Columnists

Equity buyout of Spire good gesture

spire

Spire Bank Chester House branch. FILE PHOTO | NMG

The reason the transaction between Equity Bank and the troubled Spire Bank makes sense to me is its structuring around protecting the heard-earned savings of the depositor — the teachers.

Depositors take hard-earned savings to a licensed bank believing that, because it is supervised by the Central Bank of Kenya (CBK), the money is safe.

Indeed, the main reason the CBK maintains a whole supervisions bureaucracy is to protect and serve the interests of depositors — especially the unsophisticated folks who don’t have the skills to read published accounts of banks.

But I ask: Is it possible that an ordinary teacher working in Keroka, for example, can tell that the bank where he has deposited his meagre savings is tottering to insolvency and merely surviving out of regulatory forbearance by the CBK? Yet this has been the situation with Spire Bank since 2016.

The bank has been over-dependent on liquidity support from the CBK, mainly roll-overs on reverse repos facilities. It has been permanently at the door of the regulator to request waivers and haircuts for securities used under the reverse repos.

Clearly, the bank was headed for trouble and the meagre and hard-earned savings of teachers were at risk.

Was the Equity Bank deal the best option for the interests of teachers? Many options were on the table, including the option of a strategic sale to an equity investor.

Indeed, every other vulture from Europe and the Middle East hungry for a banking licence and hankering for an entry into the banking sector in Kenya was in Nairobi carrying a conditional offer, promising to pump in money into the bank.

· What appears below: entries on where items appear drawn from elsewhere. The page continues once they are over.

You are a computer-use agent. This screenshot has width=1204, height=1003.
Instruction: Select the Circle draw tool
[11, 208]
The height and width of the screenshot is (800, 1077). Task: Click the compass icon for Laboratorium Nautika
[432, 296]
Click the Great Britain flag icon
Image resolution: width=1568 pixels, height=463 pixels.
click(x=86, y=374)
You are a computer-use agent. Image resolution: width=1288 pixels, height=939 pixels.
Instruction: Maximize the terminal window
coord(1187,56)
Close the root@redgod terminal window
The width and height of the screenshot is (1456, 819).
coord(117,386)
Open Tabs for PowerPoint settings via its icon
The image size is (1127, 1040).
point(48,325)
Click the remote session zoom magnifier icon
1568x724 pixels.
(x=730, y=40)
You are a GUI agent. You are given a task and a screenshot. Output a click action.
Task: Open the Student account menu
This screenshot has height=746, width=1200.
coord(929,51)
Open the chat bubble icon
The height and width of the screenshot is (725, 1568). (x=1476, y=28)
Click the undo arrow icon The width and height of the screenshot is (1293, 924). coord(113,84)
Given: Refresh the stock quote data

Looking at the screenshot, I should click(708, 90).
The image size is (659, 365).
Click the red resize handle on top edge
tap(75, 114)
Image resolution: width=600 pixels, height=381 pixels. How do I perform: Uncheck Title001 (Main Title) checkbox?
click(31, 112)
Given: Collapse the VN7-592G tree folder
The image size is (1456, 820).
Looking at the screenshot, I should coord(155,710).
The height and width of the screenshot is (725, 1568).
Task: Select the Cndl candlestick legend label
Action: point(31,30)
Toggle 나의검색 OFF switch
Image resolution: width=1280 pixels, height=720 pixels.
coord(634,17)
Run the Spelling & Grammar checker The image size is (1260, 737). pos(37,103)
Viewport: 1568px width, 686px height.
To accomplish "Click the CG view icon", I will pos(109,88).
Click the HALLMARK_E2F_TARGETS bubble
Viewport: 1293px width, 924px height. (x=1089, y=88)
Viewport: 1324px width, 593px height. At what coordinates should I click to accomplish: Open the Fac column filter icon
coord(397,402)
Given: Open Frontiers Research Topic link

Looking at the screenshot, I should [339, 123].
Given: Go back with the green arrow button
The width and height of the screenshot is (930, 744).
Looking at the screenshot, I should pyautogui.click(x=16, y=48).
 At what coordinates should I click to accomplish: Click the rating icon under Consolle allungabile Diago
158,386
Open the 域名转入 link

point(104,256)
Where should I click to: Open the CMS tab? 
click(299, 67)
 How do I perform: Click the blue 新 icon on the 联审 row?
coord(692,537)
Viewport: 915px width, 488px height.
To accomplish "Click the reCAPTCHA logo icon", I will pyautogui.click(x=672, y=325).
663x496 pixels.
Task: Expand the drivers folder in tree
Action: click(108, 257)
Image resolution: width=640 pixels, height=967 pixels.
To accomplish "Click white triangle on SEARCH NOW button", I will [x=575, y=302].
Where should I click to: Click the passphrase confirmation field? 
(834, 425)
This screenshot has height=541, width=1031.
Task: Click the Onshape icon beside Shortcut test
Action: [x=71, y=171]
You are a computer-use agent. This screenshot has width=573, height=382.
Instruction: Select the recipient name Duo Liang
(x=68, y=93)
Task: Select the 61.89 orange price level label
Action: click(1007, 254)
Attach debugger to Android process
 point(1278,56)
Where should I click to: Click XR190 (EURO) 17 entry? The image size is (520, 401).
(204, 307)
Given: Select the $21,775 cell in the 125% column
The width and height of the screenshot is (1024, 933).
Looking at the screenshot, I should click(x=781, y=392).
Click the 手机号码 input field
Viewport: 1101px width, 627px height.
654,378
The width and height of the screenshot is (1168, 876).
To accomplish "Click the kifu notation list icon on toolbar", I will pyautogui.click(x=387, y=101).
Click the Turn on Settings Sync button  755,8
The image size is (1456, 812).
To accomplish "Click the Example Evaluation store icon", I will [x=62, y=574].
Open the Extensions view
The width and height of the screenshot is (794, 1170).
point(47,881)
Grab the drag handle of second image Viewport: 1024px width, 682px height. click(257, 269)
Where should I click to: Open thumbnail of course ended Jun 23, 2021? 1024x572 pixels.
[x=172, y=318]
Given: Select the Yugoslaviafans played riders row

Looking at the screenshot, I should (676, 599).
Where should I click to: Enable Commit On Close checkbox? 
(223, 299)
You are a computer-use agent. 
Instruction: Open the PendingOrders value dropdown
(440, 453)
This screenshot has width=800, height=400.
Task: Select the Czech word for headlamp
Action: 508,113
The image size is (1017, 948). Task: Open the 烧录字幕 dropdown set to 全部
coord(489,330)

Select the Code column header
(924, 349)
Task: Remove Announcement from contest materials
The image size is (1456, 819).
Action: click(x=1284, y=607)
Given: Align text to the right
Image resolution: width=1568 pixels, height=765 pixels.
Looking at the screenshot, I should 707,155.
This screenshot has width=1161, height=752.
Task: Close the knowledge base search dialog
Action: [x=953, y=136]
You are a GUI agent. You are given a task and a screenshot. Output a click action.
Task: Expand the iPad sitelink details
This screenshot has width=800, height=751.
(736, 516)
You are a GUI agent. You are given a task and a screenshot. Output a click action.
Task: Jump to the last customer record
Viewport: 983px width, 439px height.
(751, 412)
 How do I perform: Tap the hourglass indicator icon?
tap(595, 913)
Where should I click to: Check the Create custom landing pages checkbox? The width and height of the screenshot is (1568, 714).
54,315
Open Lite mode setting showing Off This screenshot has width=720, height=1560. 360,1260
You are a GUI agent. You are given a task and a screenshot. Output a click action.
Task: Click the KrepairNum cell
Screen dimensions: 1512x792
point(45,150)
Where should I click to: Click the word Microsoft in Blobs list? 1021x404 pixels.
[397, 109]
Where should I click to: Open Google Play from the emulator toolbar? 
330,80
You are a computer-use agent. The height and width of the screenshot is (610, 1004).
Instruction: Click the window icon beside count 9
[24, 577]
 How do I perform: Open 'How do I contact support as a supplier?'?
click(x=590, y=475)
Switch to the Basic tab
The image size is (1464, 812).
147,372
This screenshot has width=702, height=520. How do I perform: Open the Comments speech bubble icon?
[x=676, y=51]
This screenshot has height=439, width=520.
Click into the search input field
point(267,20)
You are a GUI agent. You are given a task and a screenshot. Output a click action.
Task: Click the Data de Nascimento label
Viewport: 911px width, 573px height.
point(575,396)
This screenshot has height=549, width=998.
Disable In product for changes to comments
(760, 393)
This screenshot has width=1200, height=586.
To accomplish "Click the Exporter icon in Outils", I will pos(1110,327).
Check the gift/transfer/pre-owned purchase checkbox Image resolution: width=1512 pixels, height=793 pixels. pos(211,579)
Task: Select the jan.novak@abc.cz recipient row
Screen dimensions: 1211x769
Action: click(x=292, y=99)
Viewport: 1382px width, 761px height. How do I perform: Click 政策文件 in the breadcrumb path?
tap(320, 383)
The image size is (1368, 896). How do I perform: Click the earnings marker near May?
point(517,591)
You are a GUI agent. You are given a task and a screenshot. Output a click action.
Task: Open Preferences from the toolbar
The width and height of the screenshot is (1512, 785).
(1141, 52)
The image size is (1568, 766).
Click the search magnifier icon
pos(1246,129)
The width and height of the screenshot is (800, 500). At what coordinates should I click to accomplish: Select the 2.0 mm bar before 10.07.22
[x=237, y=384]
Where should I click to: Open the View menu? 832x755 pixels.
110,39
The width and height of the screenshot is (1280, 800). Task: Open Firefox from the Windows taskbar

After the central bank brought in tough rules to vet big-talking fly-by- night types, including proof of funds, reputation risk, and proof of domain knowledge and experience in running a big well-capitalised and profitable bank, they all failed the test.

But what made the option of bringing in a local and healthy big brother to save the interests of teachers was the fact that a due diligence conducted by the consultants and transaction advisers showed that every other option on the table by prospective investors would require substantial liquidity support from the CBK to meet maturing deposit obligations.

This is a case where a big brother is stepping in to take over select assets and liabilities of a struggling brother because he is much stronger and has a balance sheet size capable of swallowing the small brother’s problems without a hitch.

Sample this: Equity Bank Kenya is acquiring approximately 20,000 deposit customers holding approximately Sh1.32 billion, representing approximately 0.25 percent of its customer deposits of Sh522.75 billion, or approximately 0.14 percent of Equity Group’s consolidated customer deposits of Sh970 billion, as reported in their unaudited half-year financial statements as at June 30, 2022.

On the loans side, Equity is likely to acquire approximately 3,700 loan customers that have outstanding balances reported at a net carrying value after statutory loan loss provisions of Sh945 million by Spire Bank in its un-audited half year financial statements as at June, 30, 2022.

This represents approximately 0.23 percent of Equity’s reported net loans and advances to customers of Sh417 billion or approximately 0.15 percent of Equity Group’s reported consolidated net loans and advances to customers at Sh650.5 billion as at June 30. A big brother indeed.

Methinks the current regulatory framework and institutional mechanisms for dealing with bank problems is ill-equipped to give adequate protection to depositors. In this transaction, the shareholders of Spire will bear a heavy burden.

In most jurisdictions, it is the shareholder, not the depositor, that bears the burden. Depositors remain insulated because the regulator steps in with a solution immediately to ensure they receive their insured deposits.

Kenya doesn’t have even a single case where a bank that went into administration under the Kenya Deposit Insurance Corporation (KDIC) was brought back to life.

And, we have had bad experiences with liquidation of banks. Whenever we tried to resolve a troubled bank’s problems by moving loans and deposits to KDIC, most of the underlying collaterals were either lost or disposed of in murky circumstances.

With this transaction, Spire Bank’s deposits and loan customers will enjoy uninterrupted access to their savings.

Big brothers must be made to play a developmental role in society.